Ficha de libro
La danza de la realidad
La danza de la realidad
Esta autobiografía es, ante todo, una operación de memoria: La danza de la realidad no narra la infancia como un álbum, la usa como un escenario donde el mito familiar, la pobreza y la imaginación compiten por el control del relato. Publicada en 2001, cuando Alejandro Jodorowsky ya era un creador de culto, la obra vuelve a Tocopilla, en el norte de Chile, para reconstruir un linaje marcado por la exigencia, la vergüenza y la supervivencia. El conflicto central no es solo crecer, sino aprender a mirar: qué se hace con un padre autoritario que convierte el cariño en disciplina, con una madre que canta para sostener la casa, con una ciudad donde el polvo y el mar enseñan una educación sensorial. Jodorowsky escribe desde la mezcla: humor cruel, ternura súbita, escenas que parecen exageradas y, sin embargo, tienen la lógica de la memoria cuando se vuelve honesta. En vez de pedirte compasión, te enseña el mecanismo: cómo la identidad se fabrica entre trauma, deseo y fantasía. Hay exilio interior incluso antes del exilio real; hay religión, política y calle; hay teatro en cada gesto cotidiano. Alejandro Jodorowsky aparece como niño que intenta sobrevivir a la humillación y como adulto que interpreta, sin suavizar, los daños heredados.
Esa doble mirada evita el sentimentalismo y convierte el libro en una investigación sobre la culpa y la libertad. A nivel narrativo-técnico, la prosa se mueve con ritmo de fábula autobiográfica: personajes casi míticos, escenas breves, una oralidad que no renuncia a la reflexión. El libro también funciona como retrato de comunidad: comerciantes, obreros, curas, policías, charlatanes, figuras de feria que cruzan la calle como personajes de un sueño diurno. La ciudad aparece como máquina de jerarquías: apellido, dinero, reputación; y el niño aprende pronto que la violencia social a veces no pega, solo señala. Hay escenas de iniciación y de miedo, de amistad y de traición, donde el cuerpo descubre límites y la palabra aprende a defenderse. Esa materialidad —polvo, sal, calor, hambre— sostiene la dimensión simbólica: cada humillación deja marca, cada fantasía inventa salida. Comparada con Poesía sin fin, que continúa el relato hacia la juventud artística, esta primera entrega se centra en el origen: cómo nace un creador cuando el contexto le exige obediencia y silencio. Por eso La danza de la realidad se lee como un espejo incómodo: te devuelve el linaje, pero también la posibilidad de reescribirlo.
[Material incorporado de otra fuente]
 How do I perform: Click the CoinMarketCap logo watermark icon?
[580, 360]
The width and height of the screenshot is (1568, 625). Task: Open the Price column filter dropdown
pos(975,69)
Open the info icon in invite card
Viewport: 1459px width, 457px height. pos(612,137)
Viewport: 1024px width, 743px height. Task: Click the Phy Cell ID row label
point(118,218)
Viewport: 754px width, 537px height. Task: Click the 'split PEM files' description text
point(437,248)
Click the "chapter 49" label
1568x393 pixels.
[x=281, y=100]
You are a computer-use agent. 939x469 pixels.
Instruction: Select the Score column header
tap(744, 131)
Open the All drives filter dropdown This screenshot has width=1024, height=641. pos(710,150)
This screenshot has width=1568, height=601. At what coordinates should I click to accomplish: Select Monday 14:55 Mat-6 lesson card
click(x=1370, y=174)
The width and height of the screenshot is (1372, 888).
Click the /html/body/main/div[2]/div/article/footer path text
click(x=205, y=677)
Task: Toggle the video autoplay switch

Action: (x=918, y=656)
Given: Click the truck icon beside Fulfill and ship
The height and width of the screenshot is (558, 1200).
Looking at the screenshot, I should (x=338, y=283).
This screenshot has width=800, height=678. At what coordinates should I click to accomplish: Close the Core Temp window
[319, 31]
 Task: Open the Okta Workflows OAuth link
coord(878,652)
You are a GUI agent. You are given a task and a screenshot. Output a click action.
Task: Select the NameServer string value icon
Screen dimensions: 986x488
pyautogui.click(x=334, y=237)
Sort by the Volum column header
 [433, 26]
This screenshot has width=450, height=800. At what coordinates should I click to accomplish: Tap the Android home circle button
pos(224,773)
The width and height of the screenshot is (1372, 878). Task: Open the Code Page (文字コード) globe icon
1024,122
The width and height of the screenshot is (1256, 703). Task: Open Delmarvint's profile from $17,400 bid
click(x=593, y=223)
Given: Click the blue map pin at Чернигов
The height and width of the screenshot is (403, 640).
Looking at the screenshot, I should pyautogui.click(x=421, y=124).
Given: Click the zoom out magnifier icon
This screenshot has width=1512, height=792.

Por qué embarcarte en este libro
Leer La danza de la realidad hoy sirve para entender de dónde salen ciertos patrones que repetimos sin saberlo: linaje, culpa, obediencia, vergüenza. No es una autobiografía complaciente; convierte la memoria en laboratorio y te obliga a mirar la infancia como un territorio político. Si te interesan los relatos donde el autor se expone sin pedir perdón, aquí hay material, pero también hay humor y una rara compasión hacia lo deformado.
Si tienes que elegir una autobiografía que no solo recuerde, sino que transforme, esta obra ya ha pasado el filtro. Funciona como un espejo: no adorna, pero te deja ver qué parte de tu relato puedes reescribir ahora.